Message RE: Reports of FDA changing Hydrocodone from Schedule III to Schedule II
From: Jan Towers jtowers@AANP.ORG
Date: January 29, 2013, 1:27:11 AM CST
Subject: FDA Advisory Committee on Hydrocodone
Reply-To: State Representatives STATE_REPRESENTATIVES@LIST.AANP.ORG
Dear Colleagues, Several of you have seen media reports regarding the recent meeting of the FDA Drug Safety and Risk management Advisory Committee related to the classification of Hydrocodone, that suggest that the FDA is considering banning nurse practitioners from prescribing Schedule II drugs. Please know that the report Is FALSE. The focus of this meeting was to address once again the issue of the classification of Hydrocodone. It currently is a schedule III drug and the desire is to reclassify it to a Schedule II. As you will recall, this was an issue last year when the Prescription Drug User Fee Act was passed sans a proposed provision for this classification change.

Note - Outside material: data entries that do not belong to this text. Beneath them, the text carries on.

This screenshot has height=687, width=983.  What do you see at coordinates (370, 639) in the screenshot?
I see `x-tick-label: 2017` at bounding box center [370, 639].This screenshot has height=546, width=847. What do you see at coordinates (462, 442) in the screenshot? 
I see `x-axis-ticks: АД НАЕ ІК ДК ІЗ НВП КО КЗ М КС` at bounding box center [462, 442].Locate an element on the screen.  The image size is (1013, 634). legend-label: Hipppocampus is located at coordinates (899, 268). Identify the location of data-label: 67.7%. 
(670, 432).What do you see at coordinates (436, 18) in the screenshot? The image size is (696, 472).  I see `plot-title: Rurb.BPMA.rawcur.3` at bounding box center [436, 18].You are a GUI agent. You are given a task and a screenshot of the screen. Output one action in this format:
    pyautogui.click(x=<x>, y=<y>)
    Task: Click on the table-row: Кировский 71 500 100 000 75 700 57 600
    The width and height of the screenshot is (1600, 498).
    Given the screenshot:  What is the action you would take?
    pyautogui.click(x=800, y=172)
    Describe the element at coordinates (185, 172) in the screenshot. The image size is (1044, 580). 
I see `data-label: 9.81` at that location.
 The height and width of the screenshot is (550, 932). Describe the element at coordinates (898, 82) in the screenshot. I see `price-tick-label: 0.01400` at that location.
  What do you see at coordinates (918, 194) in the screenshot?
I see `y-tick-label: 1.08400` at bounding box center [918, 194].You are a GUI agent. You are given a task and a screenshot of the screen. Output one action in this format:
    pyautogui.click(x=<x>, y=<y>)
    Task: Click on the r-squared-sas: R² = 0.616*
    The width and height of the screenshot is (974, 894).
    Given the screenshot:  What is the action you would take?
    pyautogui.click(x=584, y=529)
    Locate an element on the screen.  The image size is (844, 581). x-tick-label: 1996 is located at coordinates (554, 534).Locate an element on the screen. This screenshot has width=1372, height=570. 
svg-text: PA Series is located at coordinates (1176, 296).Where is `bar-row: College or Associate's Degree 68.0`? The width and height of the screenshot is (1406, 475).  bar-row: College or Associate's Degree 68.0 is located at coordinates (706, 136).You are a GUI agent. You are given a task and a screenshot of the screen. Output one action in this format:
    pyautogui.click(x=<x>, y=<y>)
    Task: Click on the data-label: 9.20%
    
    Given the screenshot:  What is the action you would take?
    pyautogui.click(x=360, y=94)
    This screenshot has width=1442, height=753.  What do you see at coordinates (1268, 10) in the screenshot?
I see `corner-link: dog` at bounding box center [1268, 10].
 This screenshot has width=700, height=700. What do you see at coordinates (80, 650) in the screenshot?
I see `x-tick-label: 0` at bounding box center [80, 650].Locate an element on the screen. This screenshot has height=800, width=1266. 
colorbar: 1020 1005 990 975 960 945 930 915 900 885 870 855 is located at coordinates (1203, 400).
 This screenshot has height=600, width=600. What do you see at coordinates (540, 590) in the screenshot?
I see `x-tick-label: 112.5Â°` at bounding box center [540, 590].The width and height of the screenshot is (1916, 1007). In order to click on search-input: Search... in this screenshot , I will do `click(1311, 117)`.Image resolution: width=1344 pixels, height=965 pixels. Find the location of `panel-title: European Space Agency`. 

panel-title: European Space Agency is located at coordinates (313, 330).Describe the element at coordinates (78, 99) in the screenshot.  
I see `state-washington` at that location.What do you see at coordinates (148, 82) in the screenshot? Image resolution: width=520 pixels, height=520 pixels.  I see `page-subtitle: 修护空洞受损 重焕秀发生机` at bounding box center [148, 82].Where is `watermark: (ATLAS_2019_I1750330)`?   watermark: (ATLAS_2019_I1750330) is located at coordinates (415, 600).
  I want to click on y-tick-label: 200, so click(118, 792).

At that time we expressed concerns over the impact this would have on access in states where nurse practitioners are limited to prescribing Schedule III- V drugs. At the current meeting, the advisory committee voted 19 to 10 to recommend the change. Please remember, this is an advisory committee recommendation and not a decision of the FDA. It may also help to know that the FDA does not always take the advice of its advisory committees. :) We have worked closely with the FDA on a variety of issues and it is not their intent to keep nurse practitioners from practicing at their full scope. In fact, in the meeting concerns were expressed about the nurse practitioners in those states where this would be an access problem. Yes, there is a nurse practitioner on the committee.